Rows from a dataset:
§

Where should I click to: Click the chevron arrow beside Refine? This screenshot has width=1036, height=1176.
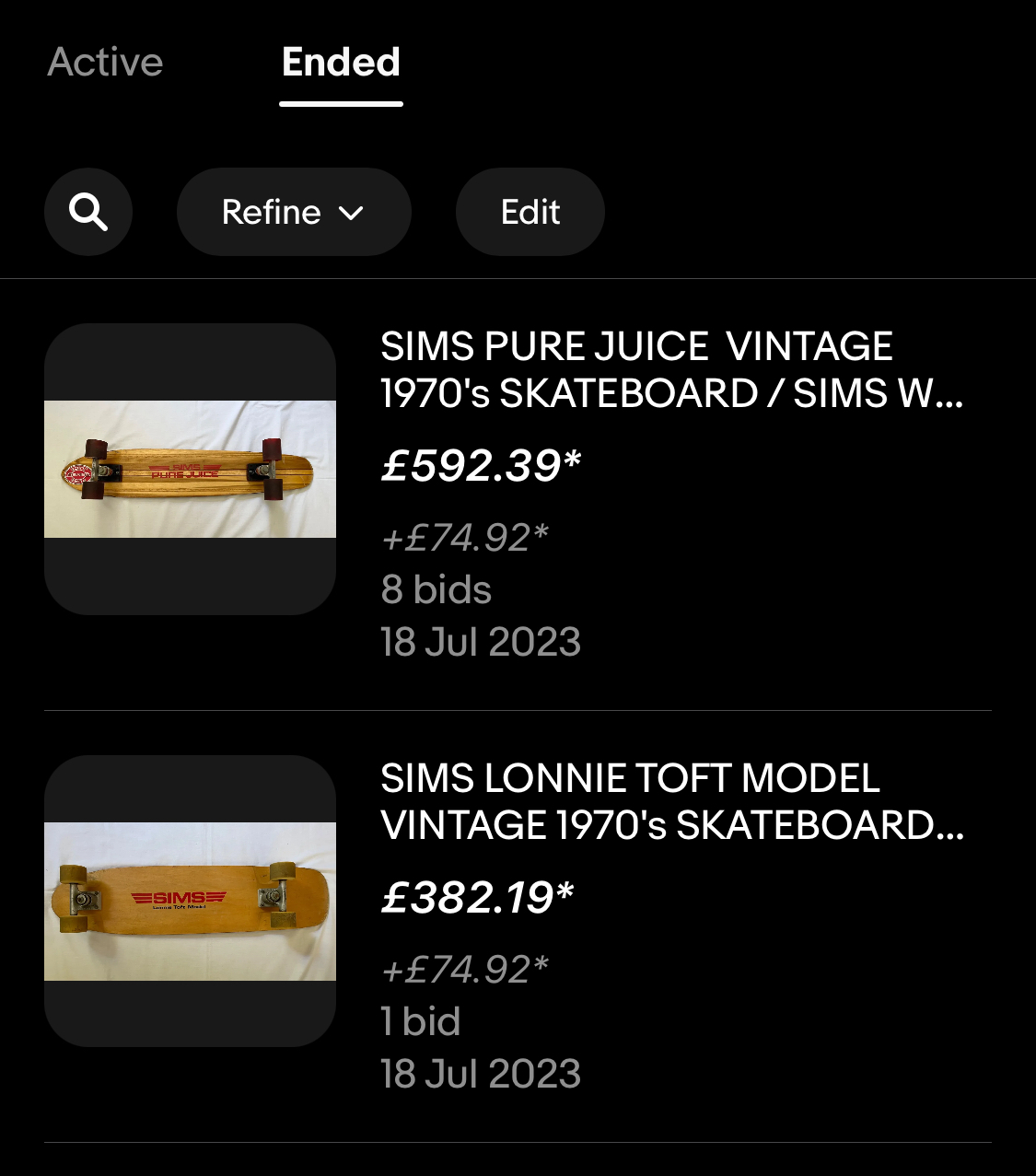pyautogui.click(x=351, y=214)
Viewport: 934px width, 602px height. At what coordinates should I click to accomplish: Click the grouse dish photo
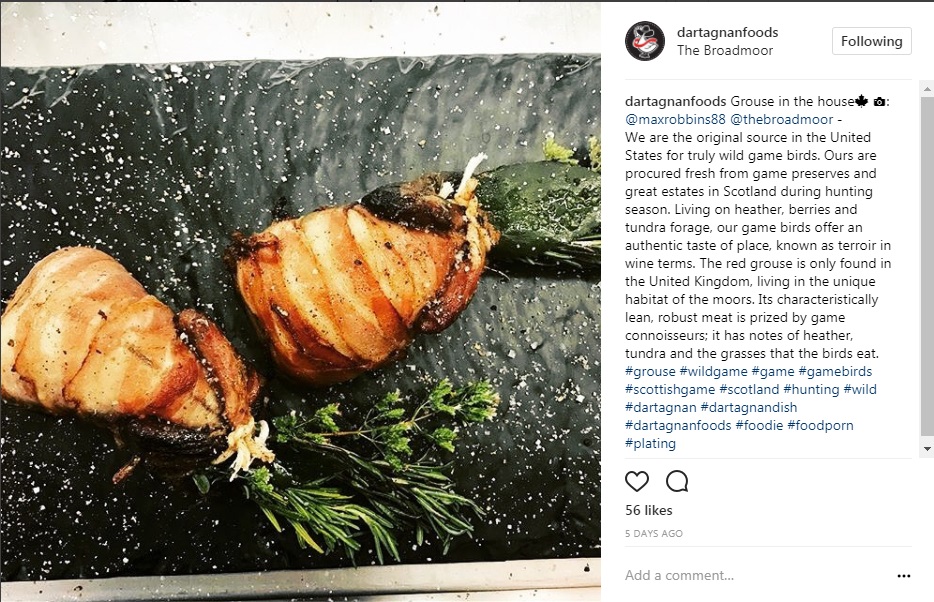click(x=300, y=301)
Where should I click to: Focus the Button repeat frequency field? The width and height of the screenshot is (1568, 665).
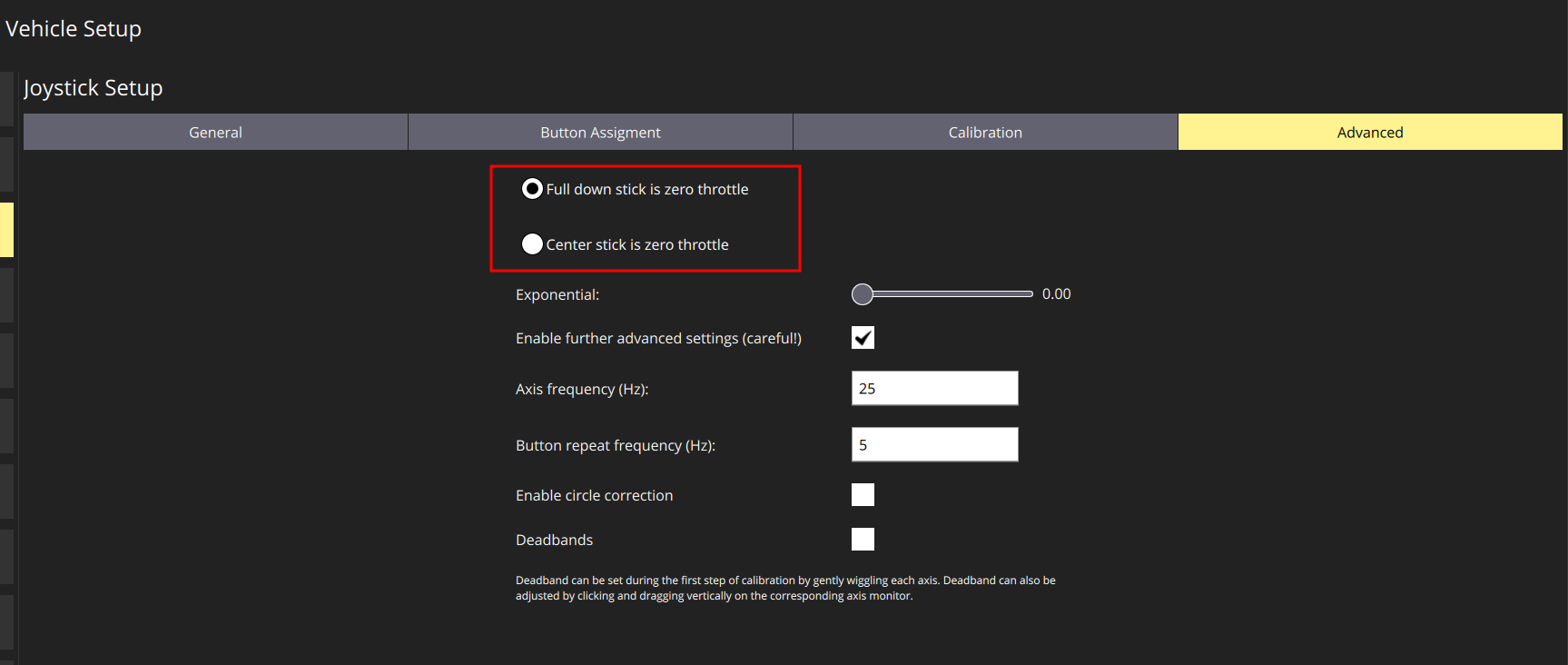coord(934,445)
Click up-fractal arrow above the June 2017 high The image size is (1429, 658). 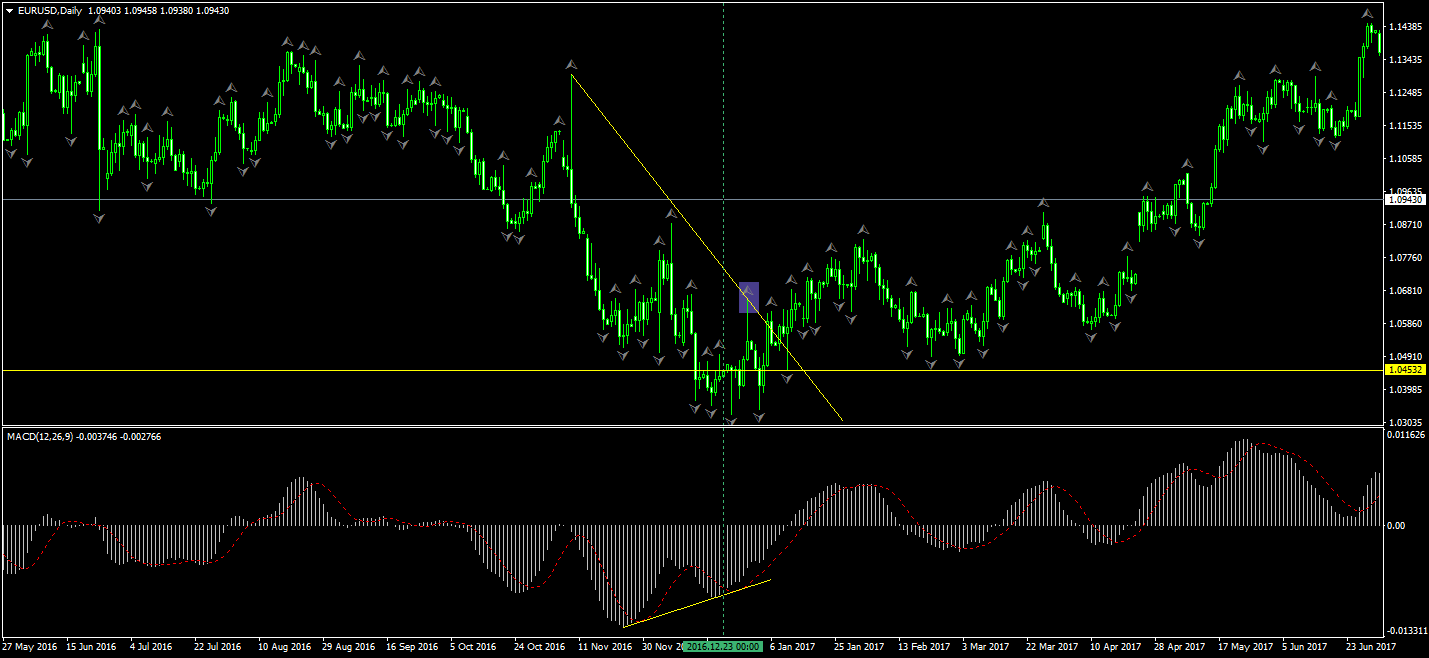[1367, 13]
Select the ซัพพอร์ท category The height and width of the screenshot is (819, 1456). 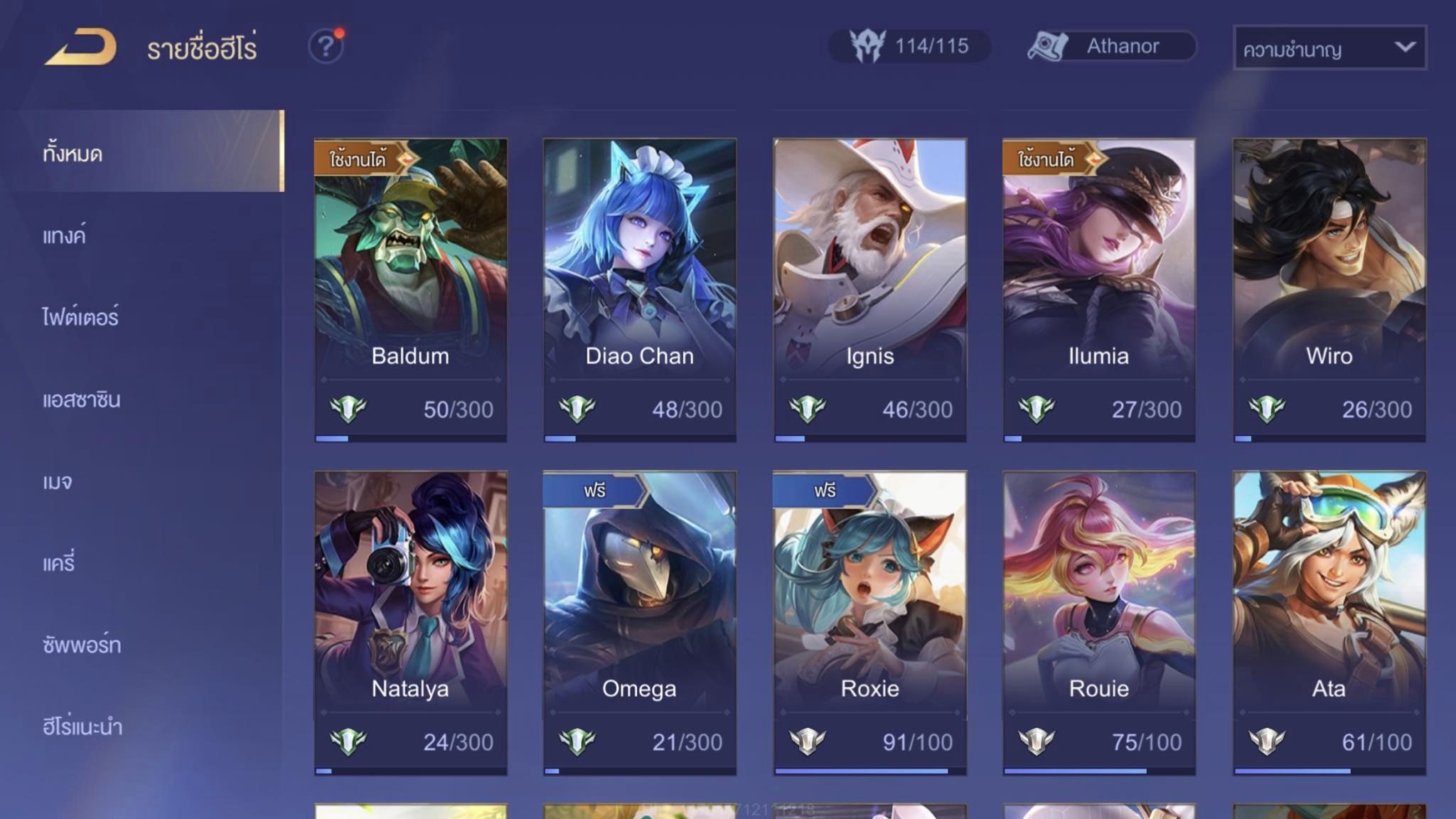click(81, 645)
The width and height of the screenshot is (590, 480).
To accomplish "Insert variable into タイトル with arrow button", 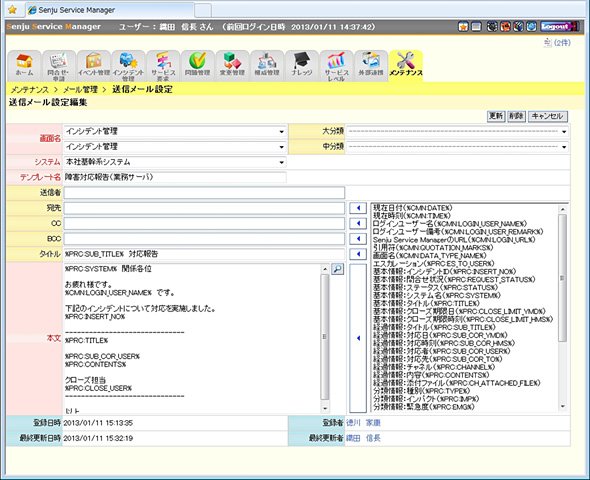I will pyautogui.click(x=358, y=254).
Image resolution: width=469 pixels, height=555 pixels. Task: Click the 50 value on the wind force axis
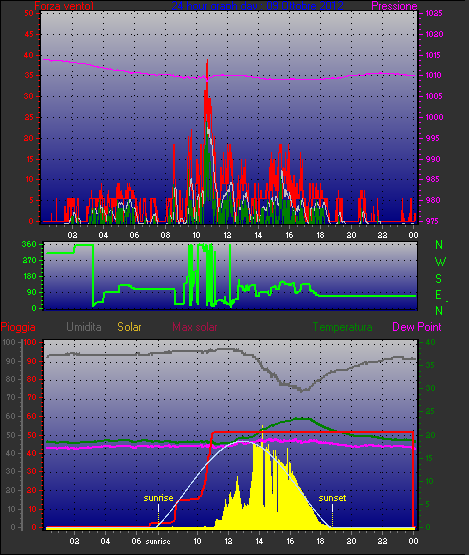pyautogui.click(x=29, y=13)
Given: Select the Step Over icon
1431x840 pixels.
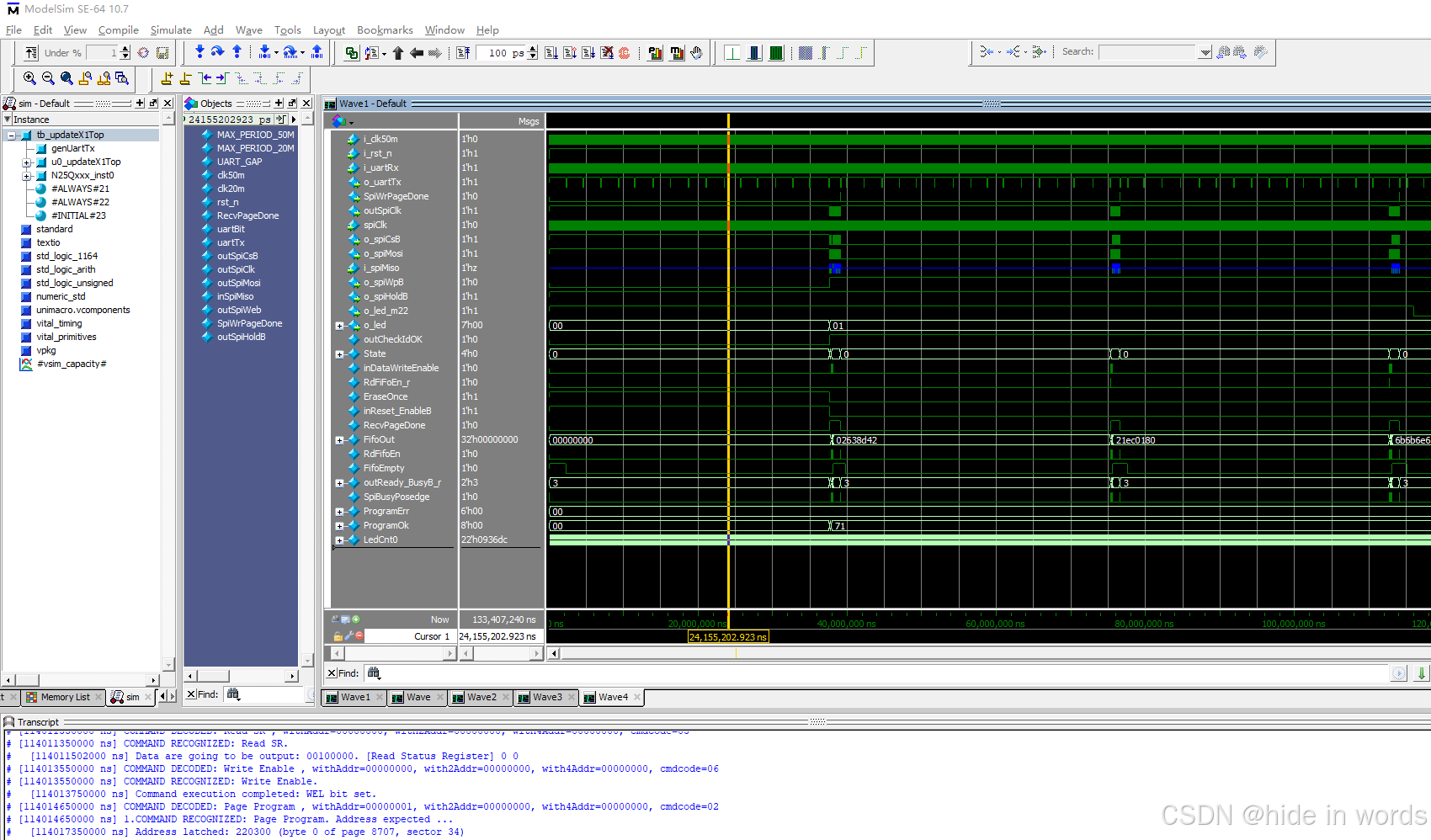Looking at the screenshot, I should (x=217, y=52).
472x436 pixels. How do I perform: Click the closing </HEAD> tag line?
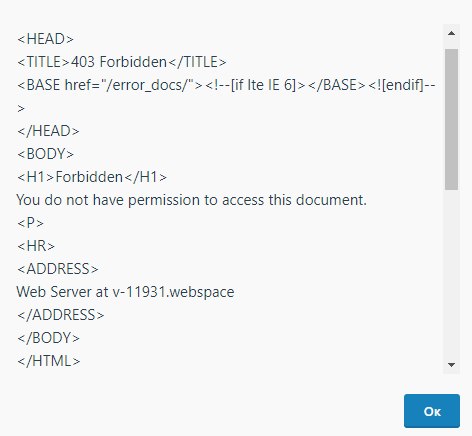tap(48, 131)
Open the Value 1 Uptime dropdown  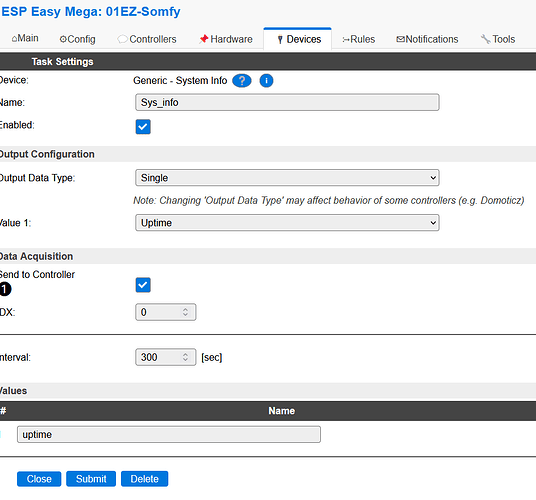point(287,223)
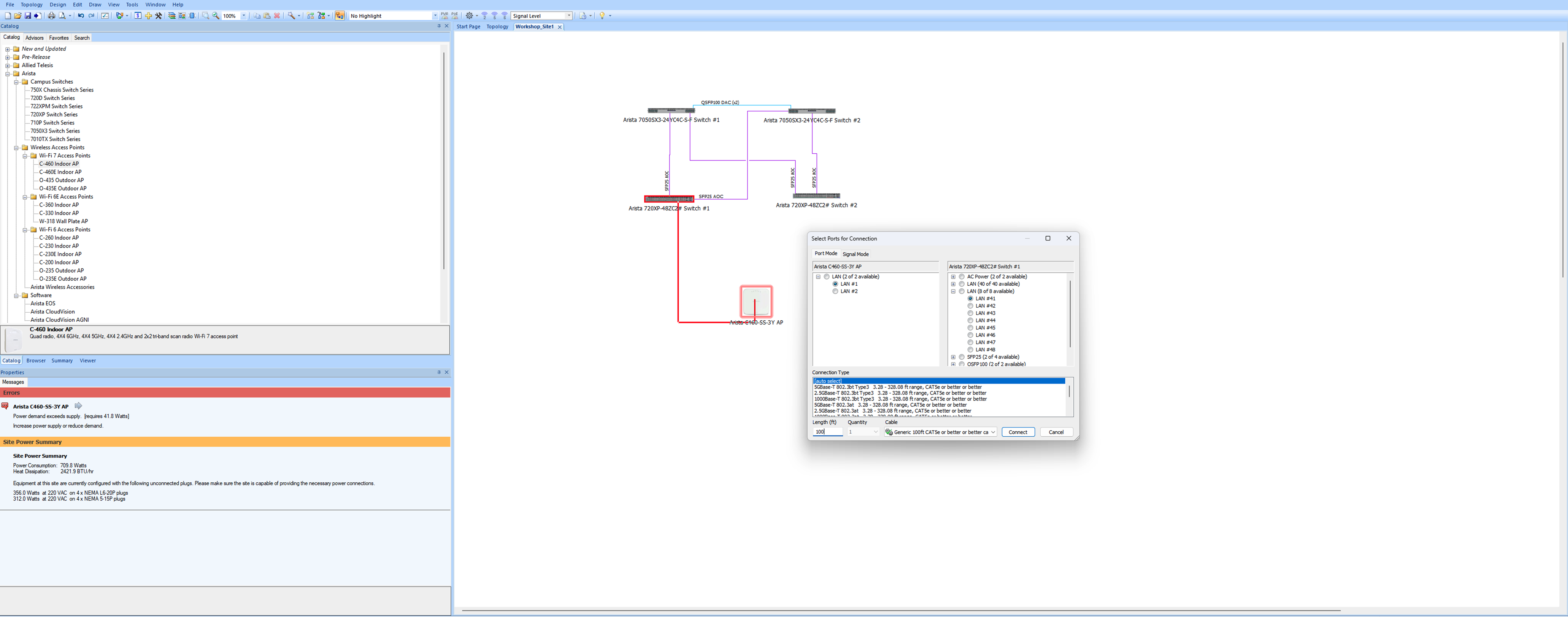
Task: Click the Print icon in toolbar
Action: [52, 16]
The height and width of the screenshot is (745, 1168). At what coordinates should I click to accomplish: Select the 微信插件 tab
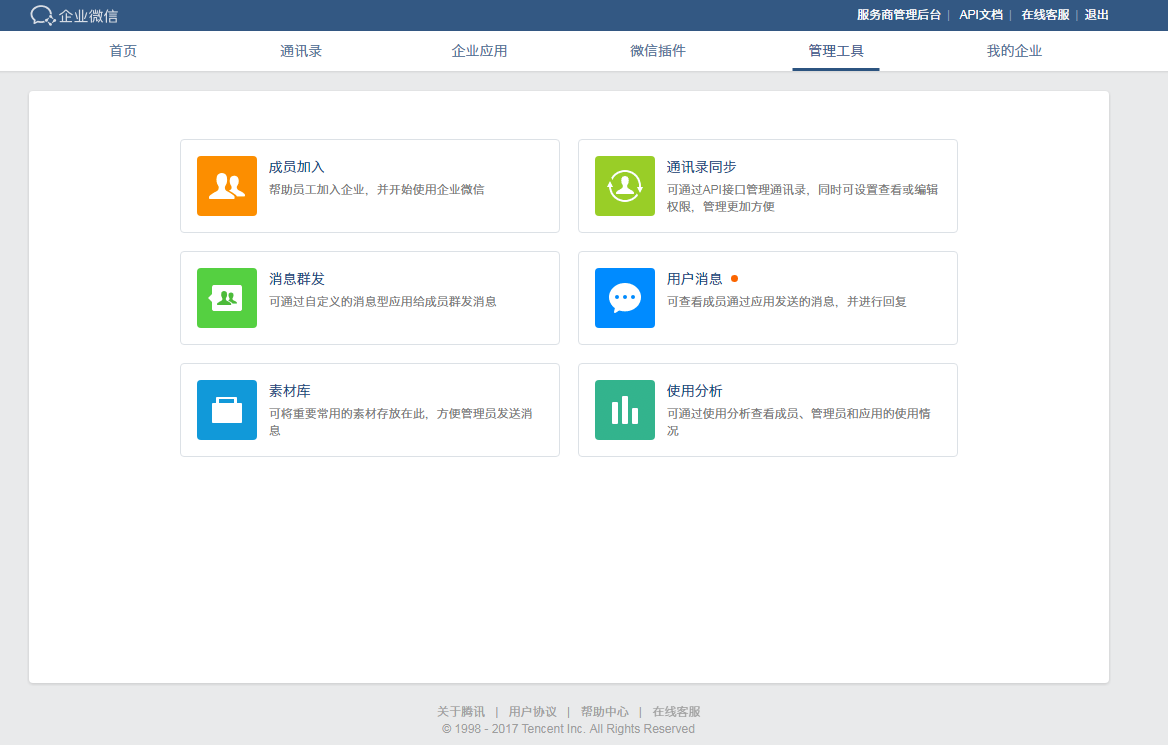[x=658, y=51]
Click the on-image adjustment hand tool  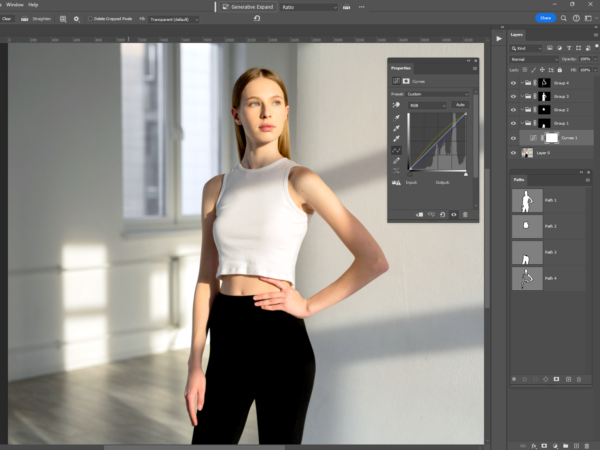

§

▶ _STATED PROBLEM_: Please pick out every line in the records above that contains the word "coordinates" and copy each one.

▶ _COMPLETE RESPONSE_:
Viewport: 934px width, 602px height. At what coordinates should I click to accomplish: Click the grouse dish photo
The height and width of the screenshot is (745, 1168). At what coordinates should I click to accomplish: Select the 微信插件 tab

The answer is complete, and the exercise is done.